Elle a vécu au bord de l’extinction au milieu du XXe siècle (seulement 40 vaches inscrites à Gipuzkoa) mais actuellement le recensement s’est stabilisé à un total de 20 000 têtes. L’attachement sentimental de plusieurs éleveurs navarrais à cette race unique, surtout dans la frondaison de la Vallée d’Aézkoa, a provoqué sa résurgence. C’est pourquoi la dénomination « race bovine basque » est originaire de la Navarre la plus euskaldune d’où elle s’est de nouveau étendue, même à des positions des Pyrénées françaises. Cette race était également connue sous le surnom de « la nôtre » ou « du pays » par opposition aux races importées et à celles provenant d’autres noyaux ibériques. Depuis 1920, la pyrénéenne est passée des travaux des champs et du lait à une vocation marquée de production de viande.
GARDIENS DE LA BASQUE
Nos collègues de HEBE (Herri behi elkartea) forment l’association guipuzcoane des éleveurs de bovins de race pyrénéenne. Elle est incluse dans CONASPI, la confédération des associations à ce sujet. Elle a pour président Alberto Irastorza qui l’élève depuis 2006 dans la ferme Borda de Olaberría. « C’est un animal avec beaucoup de lait et qui élève bien les veaux. À l’abattoir, ses qualifications sont comme celles de toute autre race de viande, tant l’engraissement que la conformation sont très bons. Ce qui lui donne une saveur exquise. Tous ses morceaux sont excellents en général, mais pour en souligner un, le chuletero et le filet. Chez HEBE, nous gérons le livre généalogique de la race, ainsi que le travail d’amélioration génétique. Nous organisons également des concours et des expositions pour la promotion de la viande et la vente d’animaux. Le principal problème qu’elle a eu est qu’étant une race qui a été en risque d’extinction, et sa zone d’expansion se limite au Pays basque, à la Navarre, aux Pyrénées et à la Cantabrie principalement, elle est moins connue que les races françaises qui sont plus améliorées et mieux organisées commercialement ».

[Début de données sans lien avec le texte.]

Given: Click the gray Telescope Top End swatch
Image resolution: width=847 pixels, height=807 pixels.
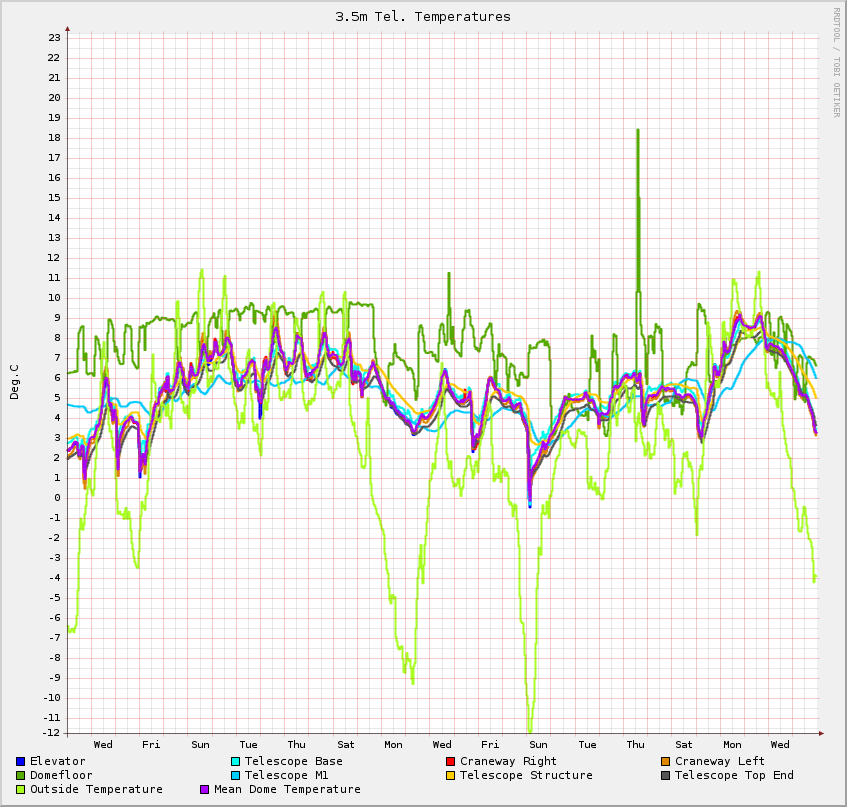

« La grande différence par rapport aux autres races est sa rusticité et sa capacité à chercher la nourriture et les prairies et les montagnes très escarpées et de forte pente, comme c’est normalement le cas en Euskal Herria. Il faut aussi reconnaître qu’ils sont responsables de maintenir propre et beau notre paysage. En plus de maintenir notre race autochtone qui fait partie de notre culture », ajoute Irastorza.
LA VACHE LA PLUS DIFFÉRENTE
Ce n’est qu’avec ces soins et ces sauvegardes qu’une viande de couleur rose forte et intense arrivera au consommateur. Parler de la pyrénéenne basque, c’est parler de fermes, de la vieille méthodologie atavique de nos éleveurs, de brumes matinales et de pluies vespérales, du caractère d’un monde unique. Chez Iruki, on sélectionne le bétail le mieux engraissé avec les meilleures céréales. Txuletón, txuleta, entrecula, cœur de hanche, vacío argentino, tomahawk, filet, entrecôte… Ses morceaux offrent un spectre sapide de premier ordre. Elle bénéficie déjà de la marque de qualité Pyrénéenne à Sobrabe, Huesca et l’Euskal Okela navarraise arbore une Indication Géographique Protégée. Ainsi merveilleuse et succulente se montre la pyrénéenne, la basque, celle du pays, la nôtre.